Provided information START
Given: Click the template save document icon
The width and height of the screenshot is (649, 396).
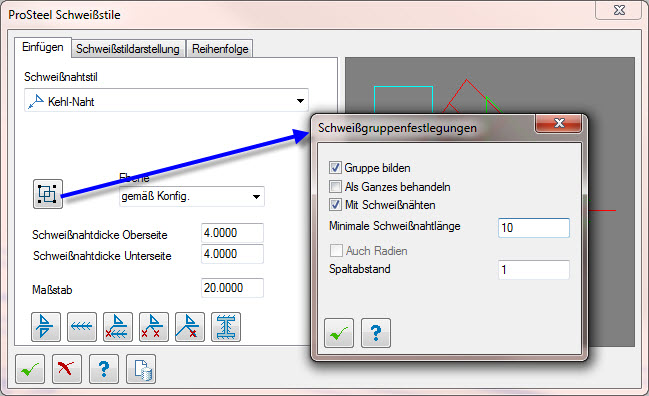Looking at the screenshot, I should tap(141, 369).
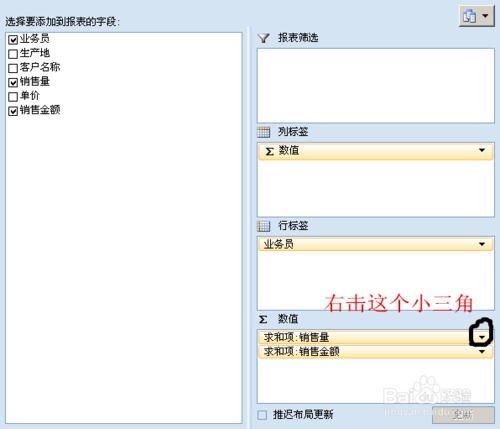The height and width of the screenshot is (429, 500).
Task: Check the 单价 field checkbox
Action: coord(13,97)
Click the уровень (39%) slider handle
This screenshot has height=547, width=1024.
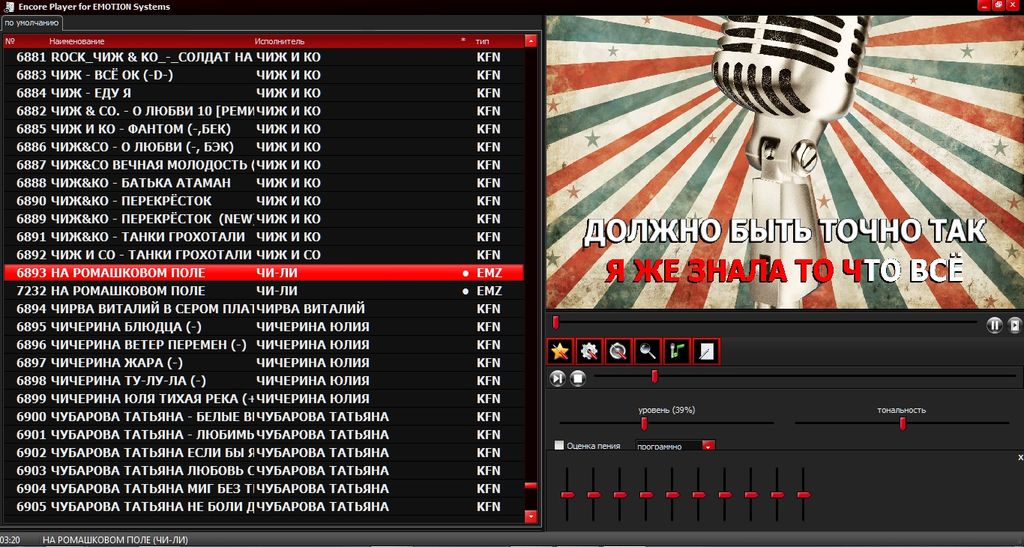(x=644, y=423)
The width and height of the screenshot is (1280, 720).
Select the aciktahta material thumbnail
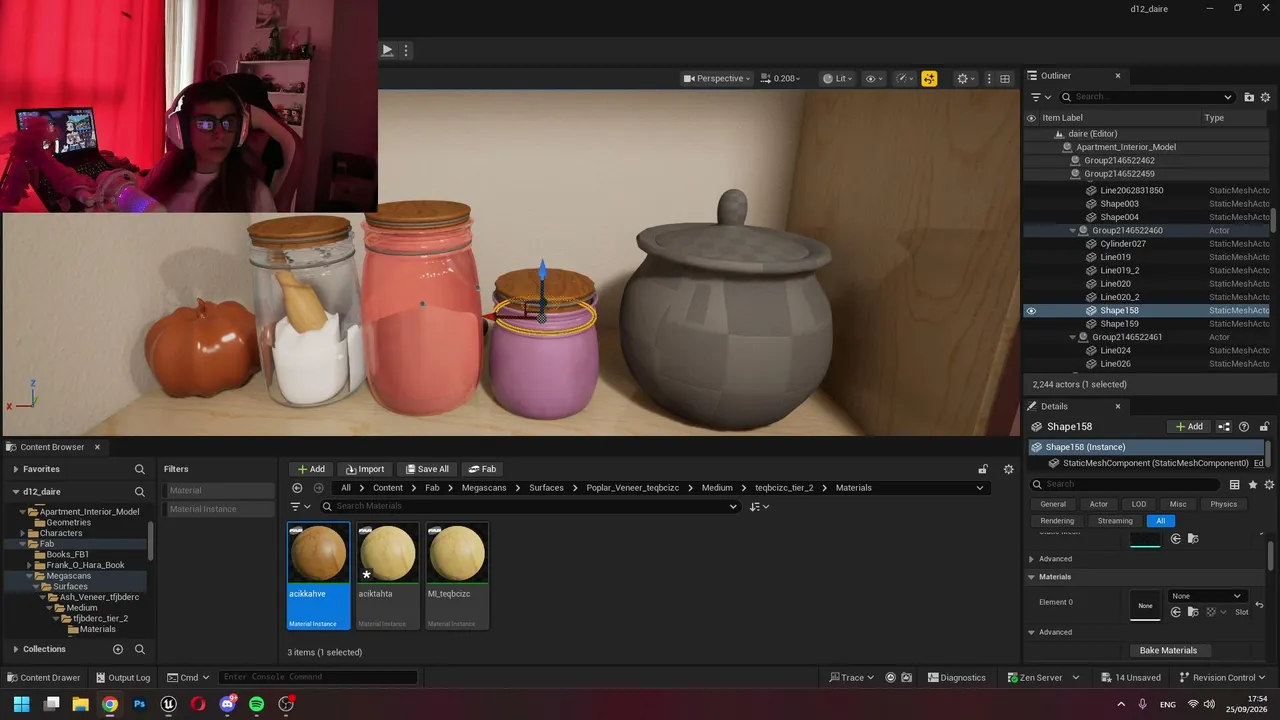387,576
Provided information END
Provided information START
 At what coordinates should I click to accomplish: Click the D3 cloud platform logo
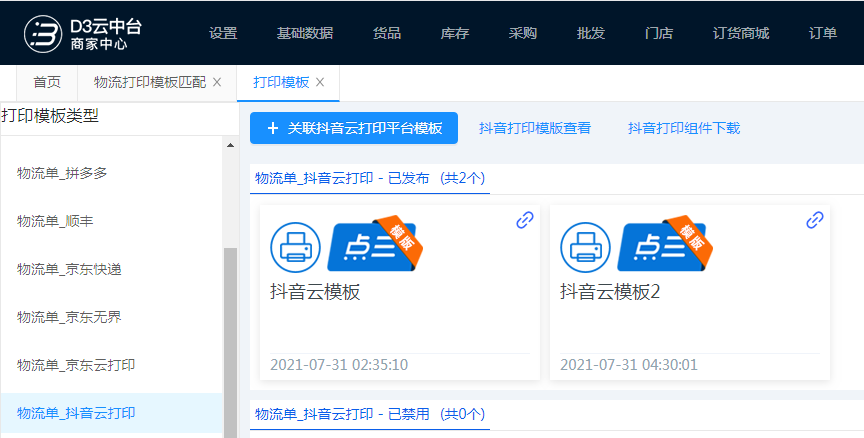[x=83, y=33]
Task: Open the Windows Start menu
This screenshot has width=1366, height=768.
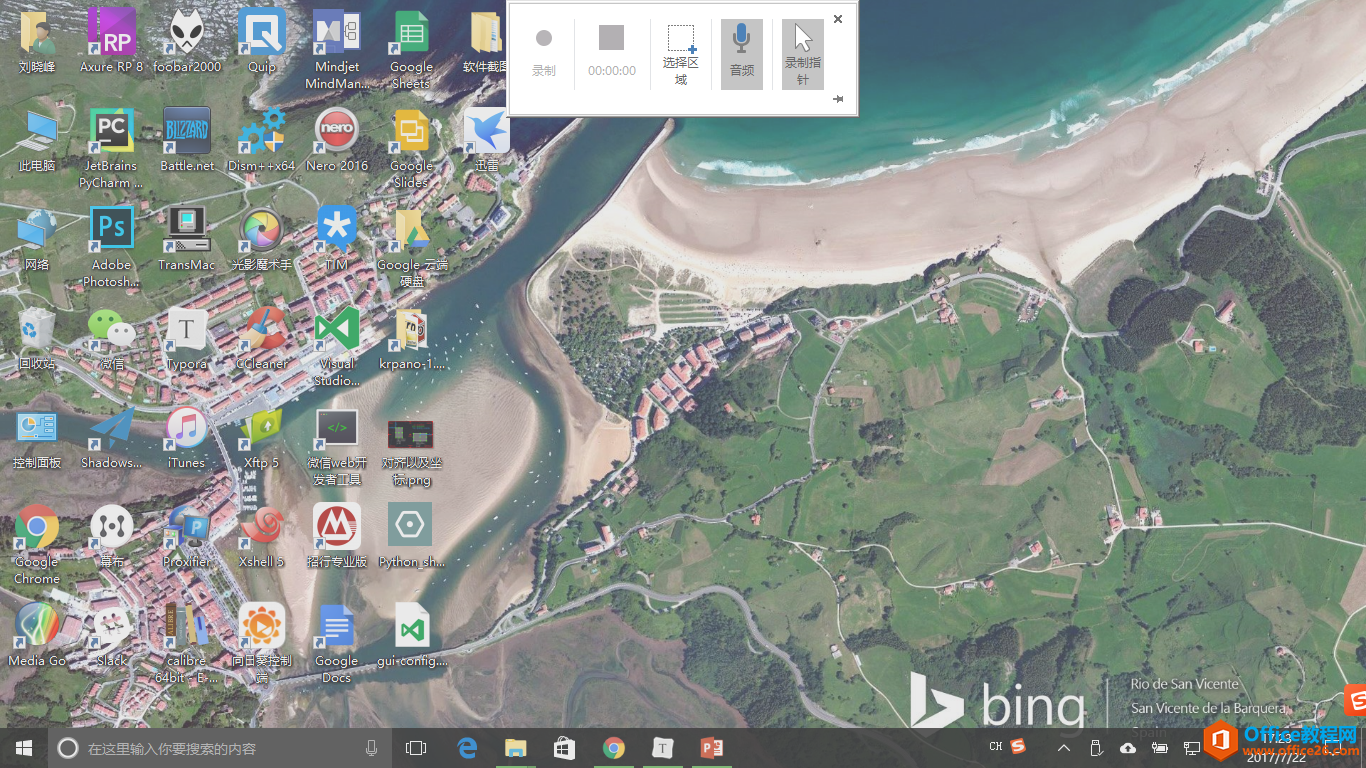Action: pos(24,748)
Provided information END
Exercise requirements: Only the lines above from the one containing "Given: Click the template save document icon" through the one containing "The width and height of the screenshot is (1280, 720)." should be returned, verbatim and inclusive, with pictures excluded.

Reply:
Given: Click the template save document icon
The width and height of the screenshot is (649, 396).
Looking at the screenshot, I should tap(141, 369).
The height and width of the screenshot is (429, 500).
Task: Check the 单价 field checkbox
Action: coord(13,97)
Click the уровень (39%) slider handle
This screenshot has height=547, width=1024.
(x=644, y=423)
The width and height of the screenshot is (1280, 720).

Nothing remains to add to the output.